(Entries on target coordinates)
⟨

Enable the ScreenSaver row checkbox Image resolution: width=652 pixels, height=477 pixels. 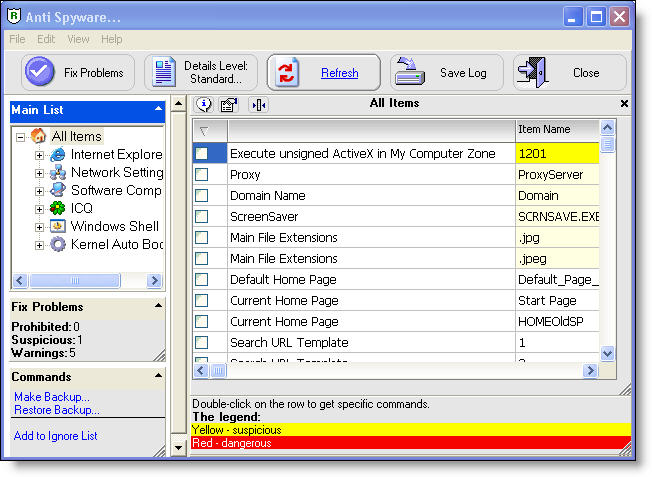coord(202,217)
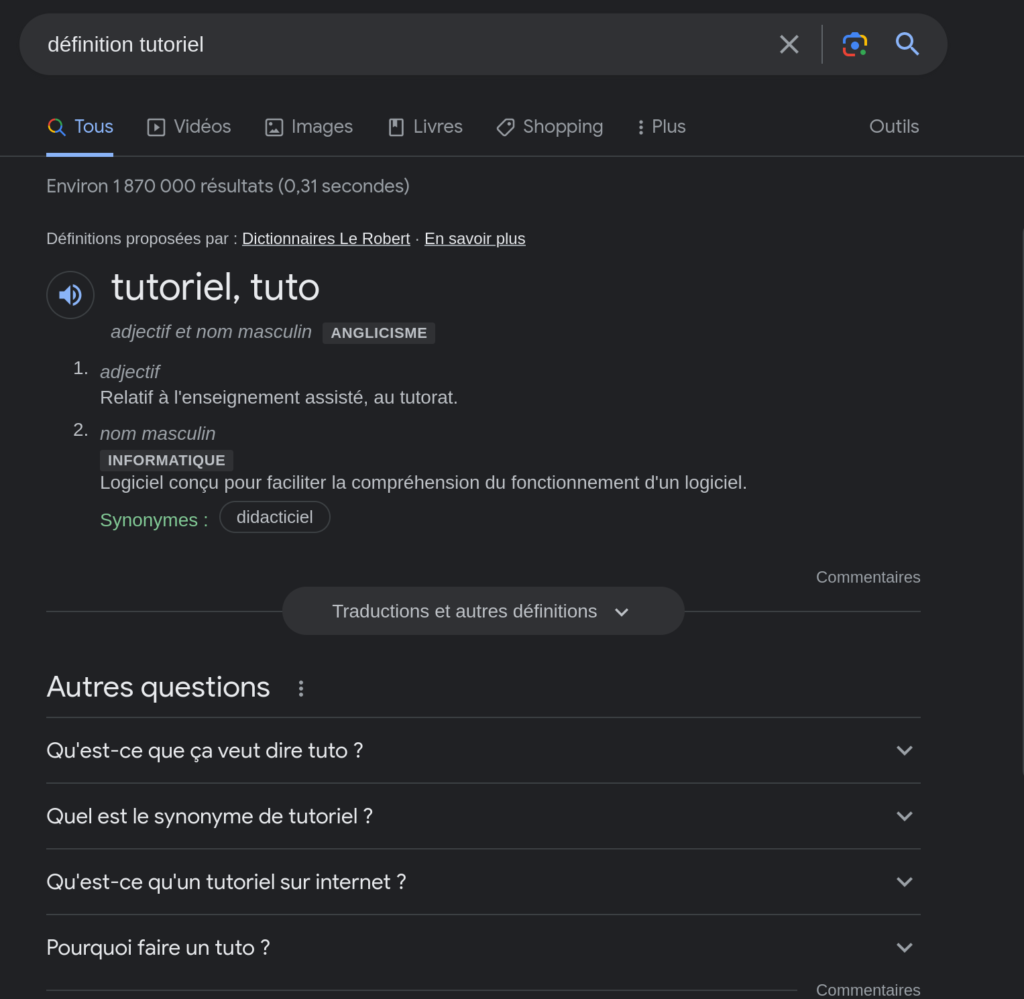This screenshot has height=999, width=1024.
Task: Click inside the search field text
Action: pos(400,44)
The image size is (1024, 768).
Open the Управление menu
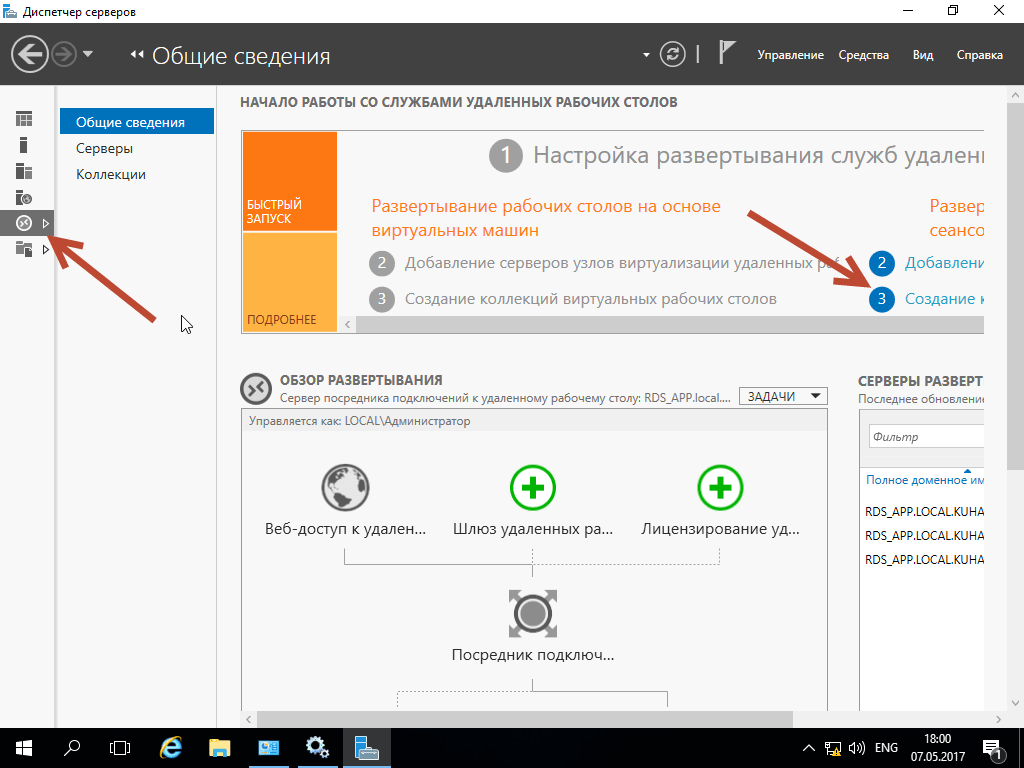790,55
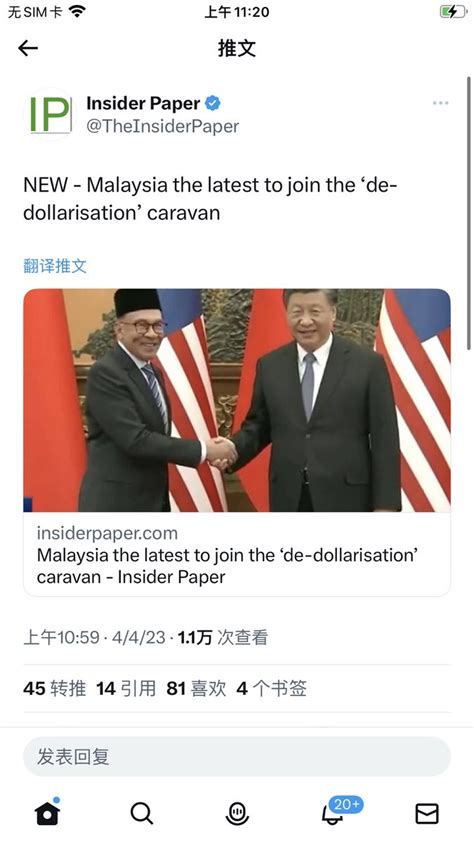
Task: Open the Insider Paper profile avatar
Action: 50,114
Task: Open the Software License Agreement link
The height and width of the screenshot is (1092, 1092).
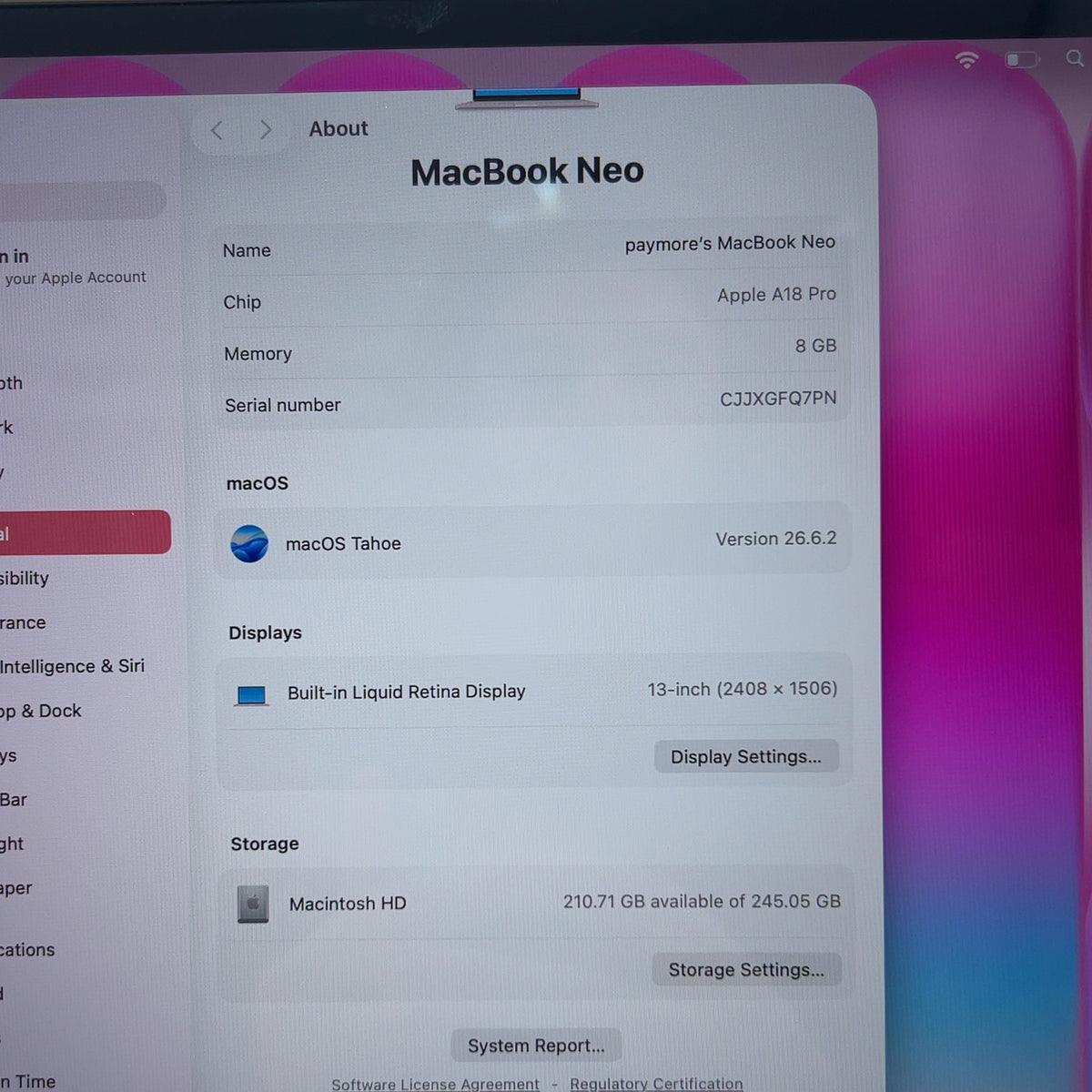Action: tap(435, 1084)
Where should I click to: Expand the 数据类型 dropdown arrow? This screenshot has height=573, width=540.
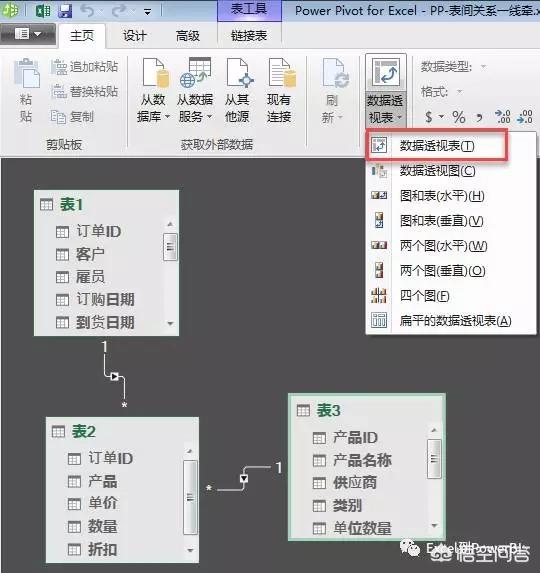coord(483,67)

⟩

## GIVEN TASK
Copy the data word for word, from the line containing "The image size is (1024, 768)." through the last line of the data. Leave out the pictures.

## ANSWER TO THE PROBLEM
The image size is (1024, 768).
Open the Управление menu
790,55
Task: Open the Insider Paper profile avatar
Action: 50,114
Task: Open the Software License Agreement link
The height and width of the screenshot is (1092, 1092).
Action: tap(435, 1084)
Where should I click to: Expand the 数据类型 dropdown arrow? This screenshot has height=573, width=540.
coord(483,67)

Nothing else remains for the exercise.